What about QuickTime? That seemed to work. I could adjust the dimensions so that it would create a 16:9 file. Great! But when I played the QuickTime movie, the audio and video came unsynched about a minute or so into it. By two to three seconds. It did not seem to get progressively worse as the file played. The audio began lagging suddenly and stayed the same distance behind for the rest of the movie. The video turned white when the last video frame ended as the audio kept going.

I made a Windows Media file but that had the same problems as the AVI. I exported the movie as an MPEG2 file but the file it created had a .m2t suffix that my computer didn't recognize. I tried to burn a DVD from the timeline but it would create only a 720x480 size, not only the wrong aspect ratio but much smaller than the 1280x720. And it didn't shrink the video to fit in the frame, it simply cropped it.

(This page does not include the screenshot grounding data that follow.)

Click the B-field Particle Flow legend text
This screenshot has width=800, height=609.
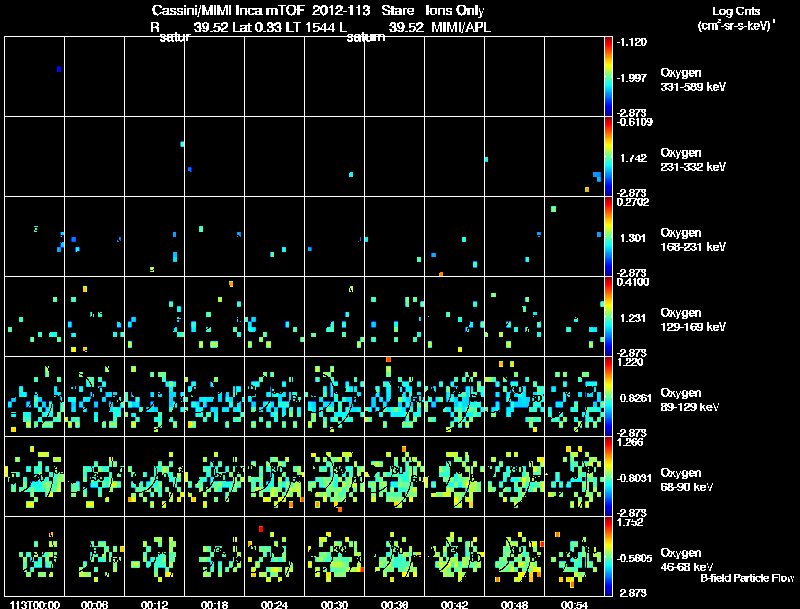coord(747,578)
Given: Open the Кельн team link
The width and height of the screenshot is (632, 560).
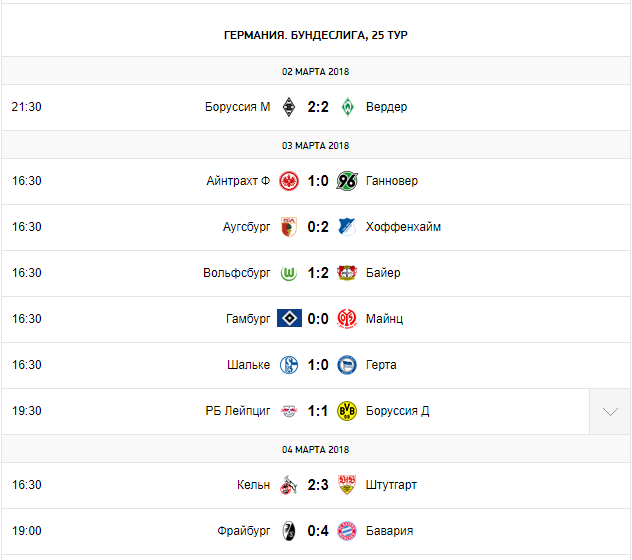Looking at the screenshot, I should click(253, 485).
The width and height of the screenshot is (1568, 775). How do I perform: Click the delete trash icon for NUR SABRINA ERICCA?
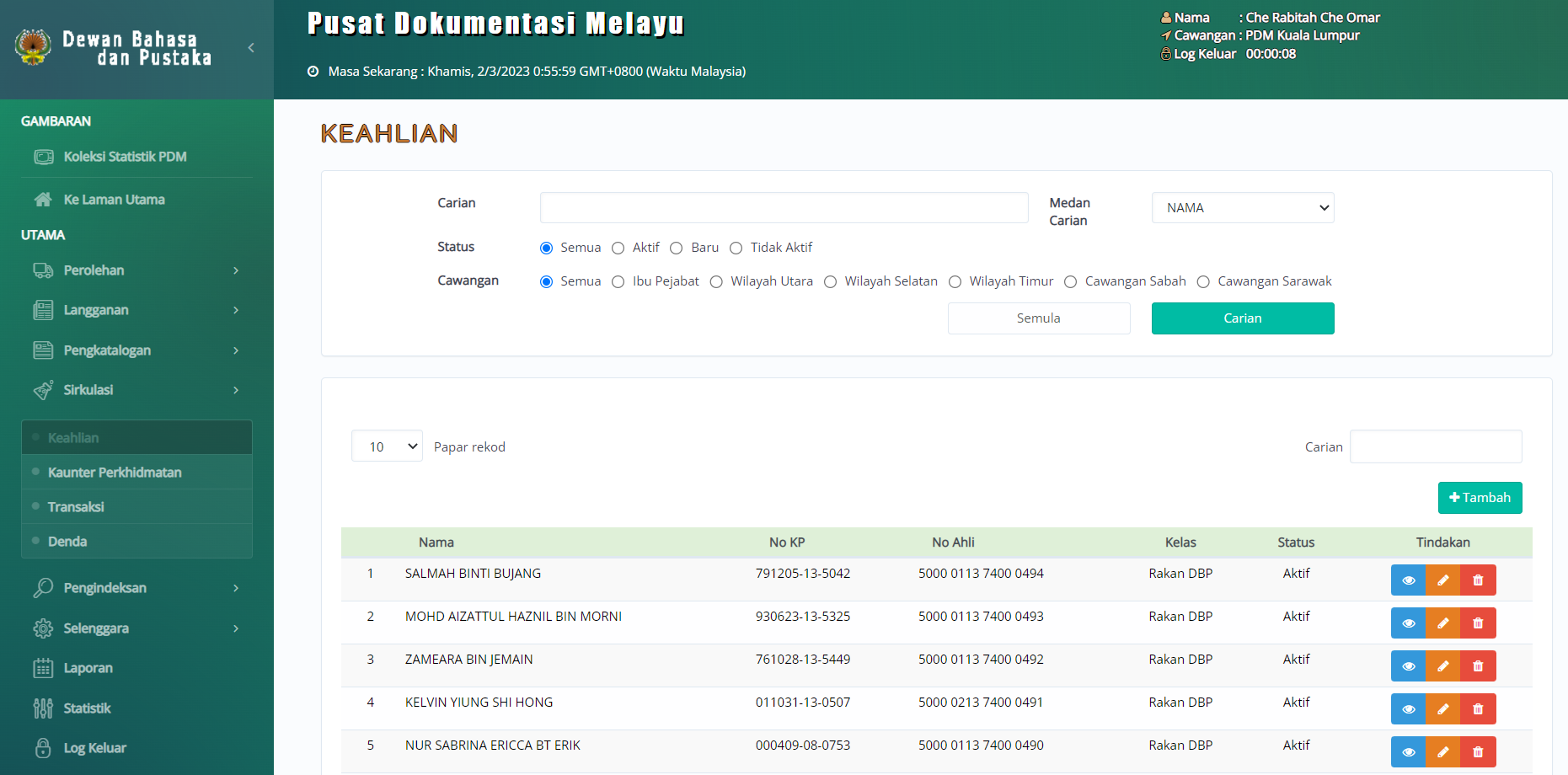click(x=1478, y=752)
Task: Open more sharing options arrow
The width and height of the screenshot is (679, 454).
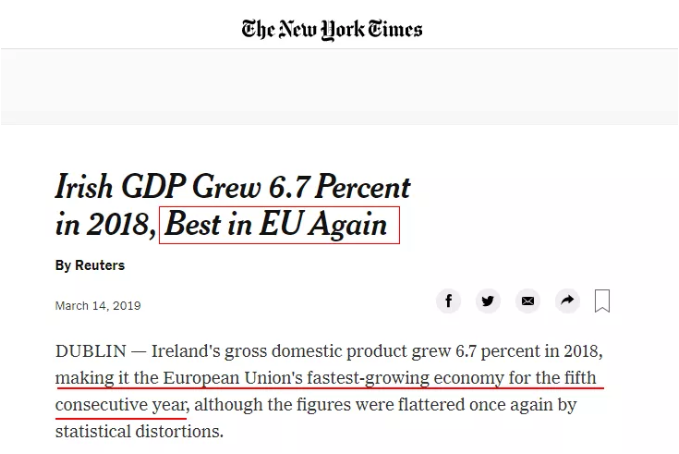Action: point(567,301)
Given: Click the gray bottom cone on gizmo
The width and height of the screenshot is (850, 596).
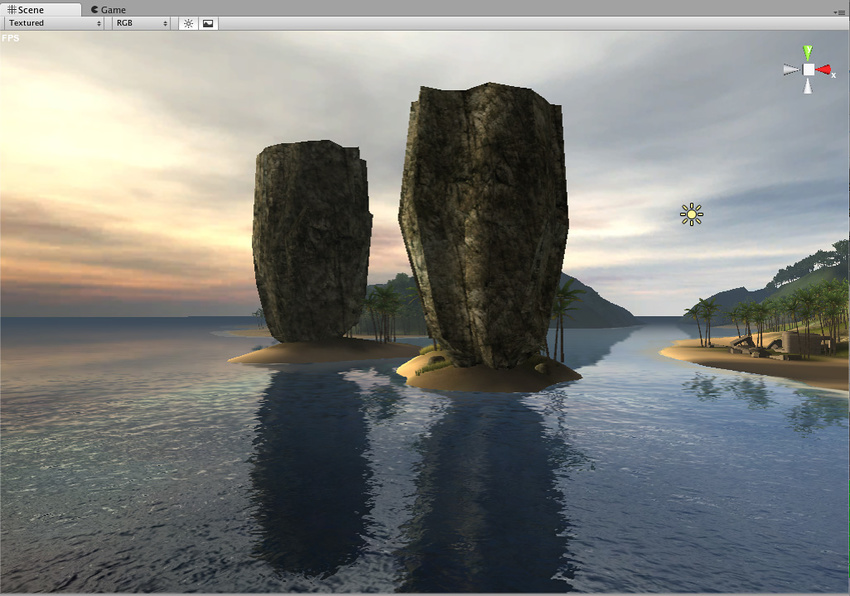Looking at the screenshot, I should click(x=807, y=87).
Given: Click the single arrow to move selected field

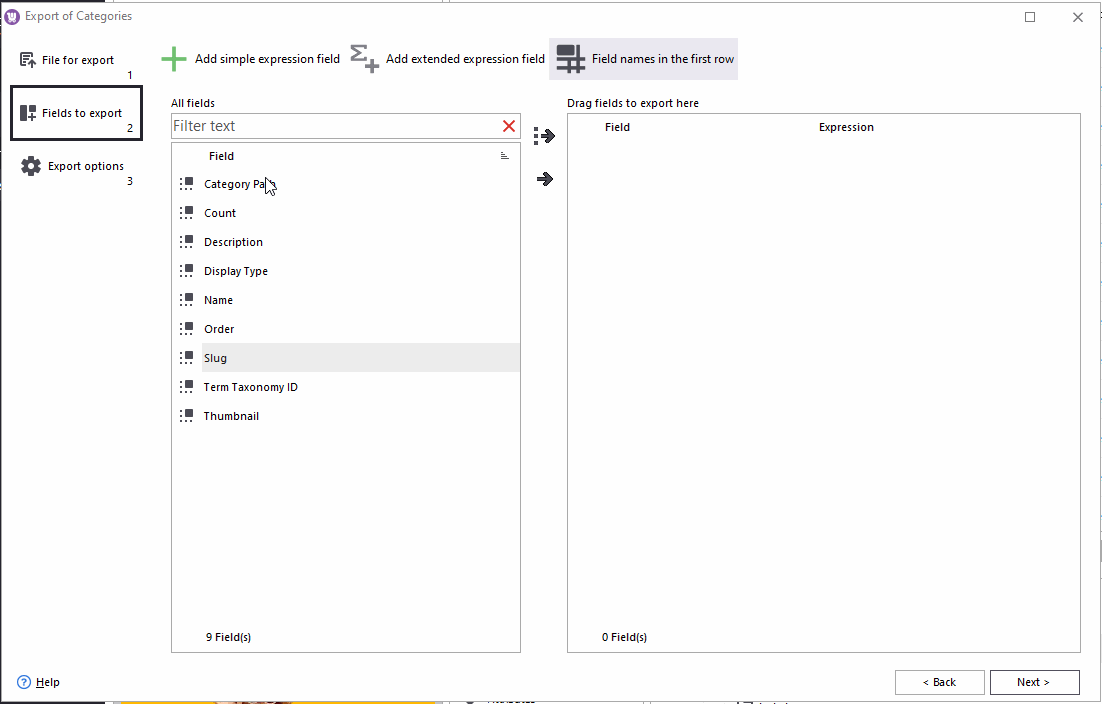Looking at the screenshot, I should (543, 179).
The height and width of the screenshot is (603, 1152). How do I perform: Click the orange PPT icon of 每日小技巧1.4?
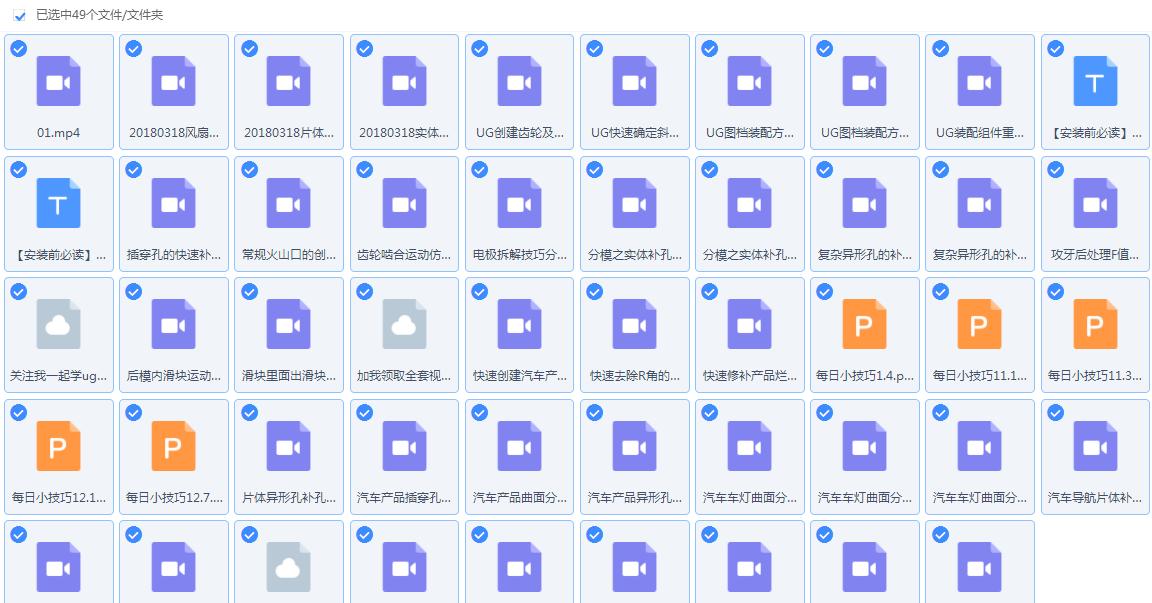(864, 324)
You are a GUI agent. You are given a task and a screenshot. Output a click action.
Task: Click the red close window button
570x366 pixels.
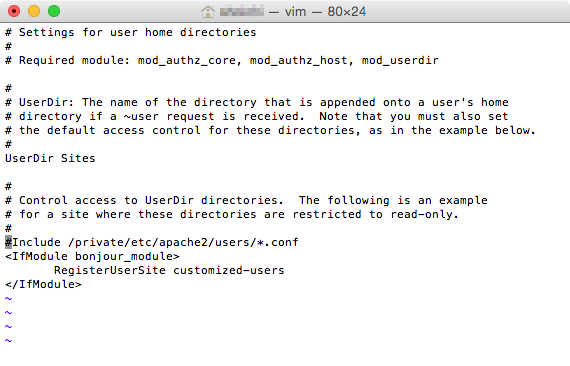14,11
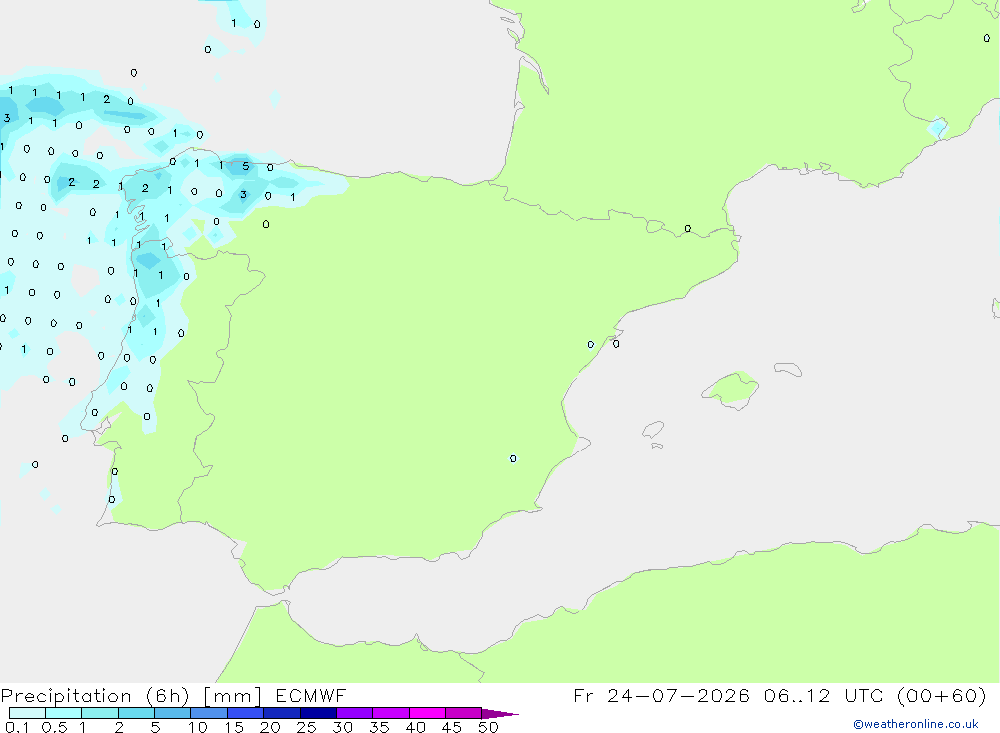The width and height of the screenshot is (1000, 733).
Task: Click the 3 mm value at the far left edge
Action: (7, 118)
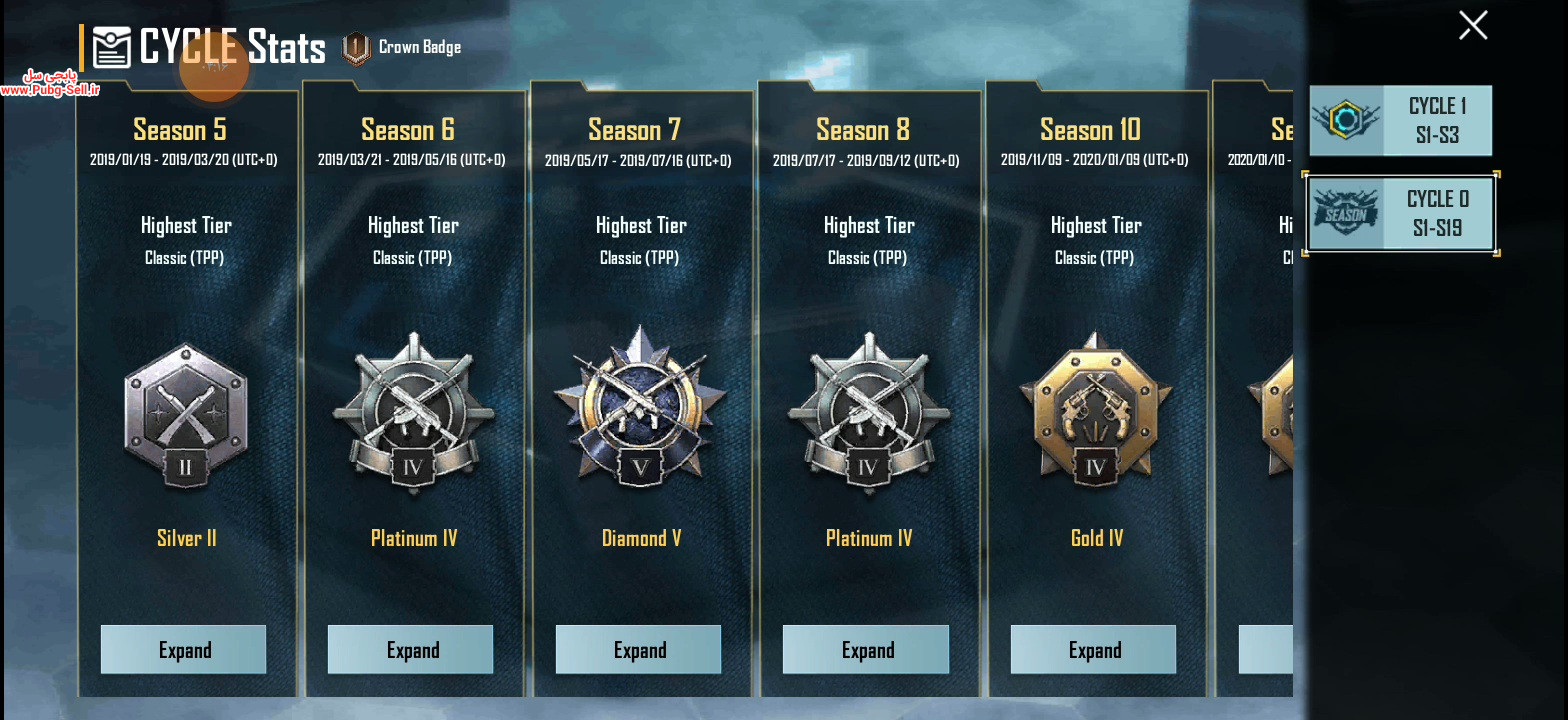Click the Season 6 Platinum IV badge
This screenshot has height=720, width=1568.
[413, 413]
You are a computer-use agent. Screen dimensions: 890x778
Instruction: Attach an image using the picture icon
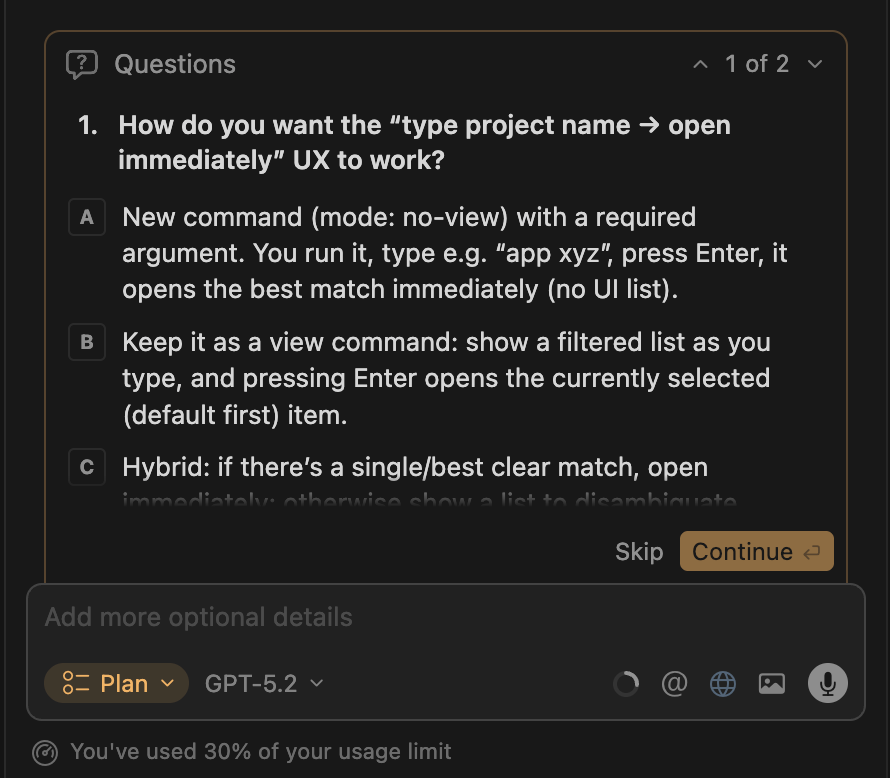(771, 683)
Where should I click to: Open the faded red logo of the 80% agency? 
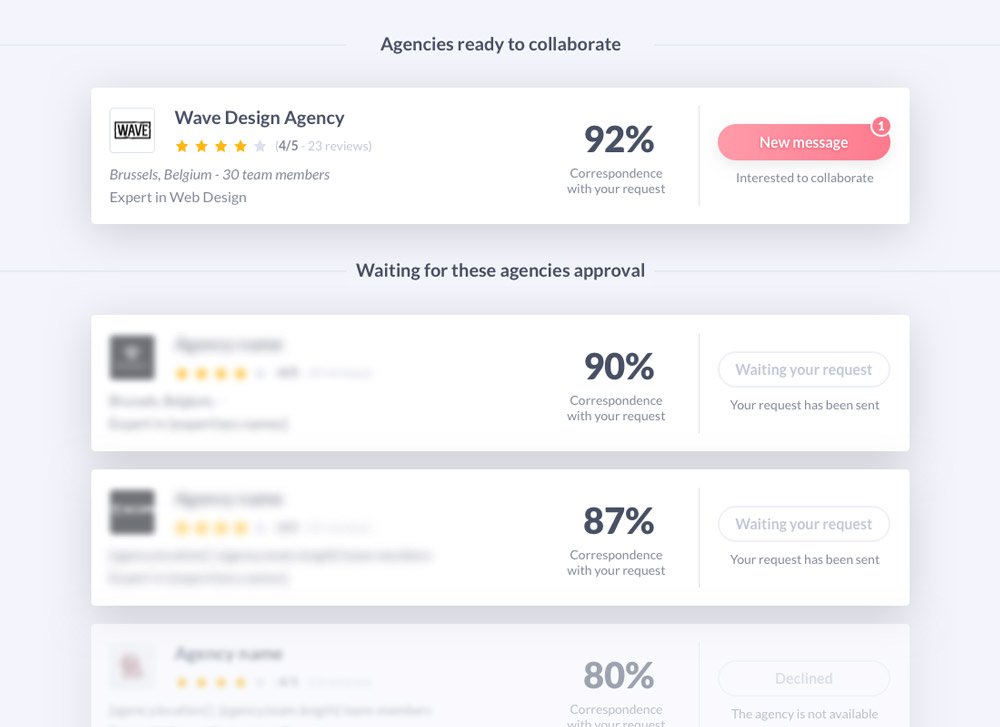pos(132,666)
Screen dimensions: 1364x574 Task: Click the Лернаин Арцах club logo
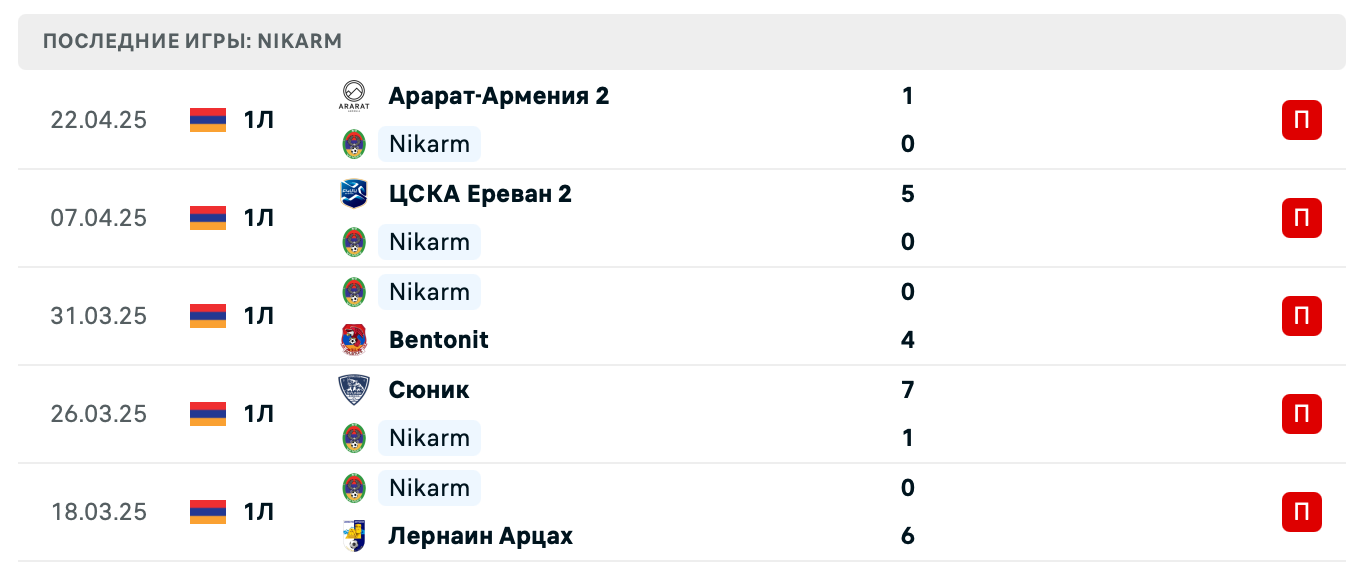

This is a long-winded way of saying that I've got some research to do before I can show you how well (I think) my green screen test worked. I'd look in my Adobe user guide but it's not really helpful. They want you to buy the tutorial. It's not enough to pay for the program. Adobe wants you to pay again if you want to learn how to use it.

Tuesday, August 07, 2007

Rendering

I shot my HD green screen test last night and hoped to have a clip for your visual consumption by now but rendering the green screen effects plus photographs takes FOREVER!

Here is a still frame:

Click on the image to see a larger version.

Total time for the project is about 11 minutes right now and I've completed about 4:30 of that. There could be more cuts as I go. But if I have enough pictures to cover my rambling recollection of my trip to Big Cat Rescue, I'll let it go. If I can't be self-indulgent on my own blog, where can I?

Monday, August 06, 2007

Big Cat Rescue

I plan to do a green screen test in HD soon. When I do, I'll talk more about the tour of Big Cat Rescue I took Saturday. It's a sanctuary for big cats retired from roadside acts or people who thought they'd make cool pets only to realize they don't.

The organizaton's web site BigCatRescue.org features bios of the animals it houses. The site also has information about its guided tours. The place is not without controversy, as outlined in a St. Petersburg Times article.

Because it was created to serve as a sanctuary for the cats rather than as a venue to display them, it's not a great place to go if you're primarily interested in taking photographs. I took almost 170 pictures when I went. The fencing gets in the way of most of them.